#### [WRITTEN REQUEST]
Count the lines in the data below that contain the word "Task". Reply with the number only.

#### [GIVEN RECORDS]
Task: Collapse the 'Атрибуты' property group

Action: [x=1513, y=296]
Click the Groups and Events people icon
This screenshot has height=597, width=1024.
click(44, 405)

#### [RESULT FOR THIS EXERCISE]
1